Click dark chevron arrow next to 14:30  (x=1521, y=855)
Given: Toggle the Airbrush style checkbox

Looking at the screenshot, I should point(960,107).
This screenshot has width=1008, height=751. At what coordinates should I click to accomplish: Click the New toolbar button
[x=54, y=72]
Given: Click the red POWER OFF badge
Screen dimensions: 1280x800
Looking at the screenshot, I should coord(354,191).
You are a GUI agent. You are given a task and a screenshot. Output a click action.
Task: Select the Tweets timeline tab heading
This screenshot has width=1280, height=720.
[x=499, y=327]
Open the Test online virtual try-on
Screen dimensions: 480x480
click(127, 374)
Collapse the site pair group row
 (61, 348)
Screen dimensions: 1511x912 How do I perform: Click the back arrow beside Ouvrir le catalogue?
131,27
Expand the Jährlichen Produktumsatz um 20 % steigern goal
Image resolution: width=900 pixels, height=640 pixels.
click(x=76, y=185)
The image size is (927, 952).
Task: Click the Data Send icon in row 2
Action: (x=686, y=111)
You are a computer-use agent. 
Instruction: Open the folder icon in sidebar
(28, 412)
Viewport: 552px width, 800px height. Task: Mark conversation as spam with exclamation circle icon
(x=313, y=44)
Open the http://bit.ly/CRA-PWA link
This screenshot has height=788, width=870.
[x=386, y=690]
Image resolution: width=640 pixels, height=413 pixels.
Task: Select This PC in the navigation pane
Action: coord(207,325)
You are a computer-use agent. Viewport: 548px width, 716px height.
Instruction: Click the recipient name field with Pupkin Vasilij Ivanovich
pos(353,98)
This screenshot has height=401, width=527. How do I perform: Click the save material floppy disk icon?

Problem details —
The answer must consist of every line from the records above that holds "computer".

Output of the task —
You are a computer-use agent. 
You are a computer-use agent. Viewport: 548px width, 716px height.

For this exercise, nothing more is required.